One more step for man...

There are two types of 457 which are treated differently. Years back I had a public 457 from a state university and I was able to roll that over with no problem. The current private 457 is what is sometimes called a "top hat" plan and I am required to take it no sooner than 60 days after retirment and no later than the year I turn 70.5. Att that time it is treated as ordinary income.

Though I was a full-time academic, my employment was passed through an academic hospital, hence the private designation of my 457.

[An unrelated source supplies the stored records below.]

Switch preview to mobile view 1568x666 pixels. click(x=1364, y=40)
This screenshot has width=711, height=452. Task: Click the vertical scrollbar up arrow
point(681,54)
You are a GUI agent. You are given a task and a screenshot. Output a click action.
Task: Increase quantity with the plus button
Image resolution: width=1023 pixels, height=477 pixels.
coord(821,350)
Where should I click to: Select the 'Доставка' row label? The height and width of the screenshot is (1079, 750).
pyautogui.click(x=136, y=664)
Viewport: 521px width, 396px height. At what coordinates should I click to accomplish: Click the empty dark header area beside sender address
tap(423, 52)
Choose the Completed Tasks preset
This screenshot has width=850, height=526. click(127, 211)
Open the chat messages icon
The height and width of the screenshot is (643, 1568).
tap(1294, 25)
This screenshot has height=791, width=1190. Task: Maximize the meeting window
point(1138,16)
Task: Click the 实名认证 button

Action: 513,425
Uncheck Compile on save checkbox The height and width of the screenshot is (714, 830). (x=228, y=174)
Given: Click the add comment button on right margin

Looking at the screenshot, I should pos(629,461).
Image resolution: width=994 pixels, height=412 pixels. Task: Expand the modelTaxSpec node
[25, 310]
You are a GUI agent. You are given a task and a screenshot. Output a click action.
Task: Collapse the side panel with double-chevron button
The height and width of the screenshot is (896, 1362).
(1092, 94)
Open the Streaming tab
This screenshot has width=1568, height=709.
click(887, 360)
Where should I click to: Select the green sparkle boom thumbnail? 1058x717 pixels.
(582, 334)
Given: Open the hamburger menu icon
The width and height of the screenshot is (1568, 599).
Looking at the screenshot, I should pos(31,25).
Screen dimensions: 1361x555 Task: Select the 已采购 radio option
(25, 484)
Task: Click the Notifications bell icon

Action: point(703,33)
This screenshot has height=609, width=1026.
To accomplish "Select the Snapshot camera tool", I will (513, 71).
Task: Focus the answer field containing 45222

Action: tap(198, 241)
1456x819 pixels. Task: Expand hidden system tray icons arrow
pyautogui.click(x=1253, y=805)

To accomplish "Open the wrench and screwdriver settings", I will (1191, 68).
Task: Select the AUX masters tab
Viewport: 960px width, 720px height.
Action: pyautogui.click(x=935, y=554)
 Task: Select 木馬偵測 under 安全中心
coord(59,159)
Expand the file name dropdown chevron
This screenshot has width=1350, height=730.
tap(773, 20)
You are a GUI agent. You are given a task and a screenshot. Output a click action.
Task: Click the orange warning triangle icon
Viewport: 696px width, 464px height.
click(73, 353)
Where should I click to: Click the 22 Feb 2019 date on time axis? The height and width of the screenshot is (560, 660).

You are describing the difference between 457 (b) and 457 (f) plans. Unless an academic hospital is a for profit, it should have a 457 (b) . All the "academics" I know even at for profit hospitals work for a 501 (c) 3 non profit that contracts to the hospital. They have to do it tha way to be eligible for research grants

I know of a lot of disasters with 457 (f) plans aka Rabbi trusts . You are just a general creditor of the for profit.

VII. RABBI TRUSTS
A. General Definition.
1. In a nonqualified unfunded deferred compensation plan, the employee, generally, is an unsecured general creditor of the employer subject not only to the solvency and credit risks of the employer, but also to the employer's good faith payment of benefits. As a practical matter, delay and expenses associated with litigation to enforce a right to unfunded deferred compensation against a solvent employer can substantially reduce or eliminate the value to an executive of such benefits.
Current Developments In Executive Compensation - Law Firm Lum, Danzis, Drasco & Positan, LLC Attorneys Roseland, New Jersey
 
Hey ! If you enjoy the part time work go for it . Some of us ( me included ) would be bored stiff without a little job ( mine being ebay ) . Some people like golf,bridge or endless lunches we like getting some fun money for doing something we enjoy . :)

Hey, I won a total of $5 last week playing golf.:cool:
 
Someone suggested using a tax advisor. I agree. Tax rates will most likely go up, so it will be difficult to be precise in your planning, Rich.

One thing that concerns me, personally, so I mention it to you, is tax deferred money and the dreaded RMDs. If next year you are way down in the 28% bracket:cool: you might consider getting "rid" of some tax deferred money, either by taking it as cash or rolling into a Roth. That way, RMDs will be somewhat reduced. Once RMDs begin, you have lost quite a bit of flexibility in "naming your tax bracket" (assuming you have significant deferred money).

All in all, if you'll pardon the slight envious tone here, your tax issues are probably the good news rather than the bad news.:whistle:
 
Someone suggested using a tax advisor. I agree. Tax rates will most likely go up, so it will be difficult to be precise in your planning, Rich.

One thing that concerns me, personally, so I mention it to you, is tax deferred money and the dreaded RMDs....

All in all, if you'll pardon the slight envious tone here, your tax issues are probably the good news rather than the bad news.:whistle:
All good points.

Too much math. Definitely a trip to the accountant is in order.
 
Hi Alan - any clinican using the word "terminate" when talking about / referring to a patient should be disciplined - and rightfully so.

As I read this line I interpreted "duties" as "patients". I think Doctors should think twice before using words such as terminate.

Congratulations on moving to ESR phase 2.